Varese, illuminazione a Bobbiate: Galimberti lascia o raddoppia?

Dopo le proteste degli abitanti di viale Borri che lamentavano una scarsa illuminazione e ora probabile che il malcontento si allarghi a quelli di Bobbiate, stando almeno alle voci di alcuni passanti raccolte a caso questa mattina, mercoledì 17 Marzo, lungo il marciapiede di via Macchi.
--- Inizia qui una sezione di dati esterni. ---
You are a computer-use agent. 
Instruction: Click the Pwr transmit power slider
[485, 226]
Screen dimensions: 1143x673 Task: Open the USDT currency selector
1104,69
La “città giardino”, in effetti, ha un deficit (cronico?) di illuminazione delle sue trade, a partire proprio dalle arterie principali quali sono, appunto, viale Borri, via Macchi, via Daverio e su su fino a viale XXV Aprile; ma anche viale Aguggiari non sta meglio.

Un caso clamoroso, certamente non unico, è quello delle vie Ferravilla e Niccodemi (quest’ultima, però, potrebbe essere privata), che sono state dotate, fin dalla precedente Amministrazione comunale, di canonici lampioni, ai quali non sono mai stati applicate le lampadine per renderli funzionali.

Insomma il classico una scarpa e una ciabatta, all’italiana. La Giunta Galimberti che fa?

Si gioca qualche voto per un pugno di lampadine? La tornata elettorale del 10 Ottobre si avvicina, virus di Wuhan permettendo.

Le elezioni comunali si vincono anche per una manciata di voti di cittadini soddisfatti nel vedere dove mettere i piedi quando camminano.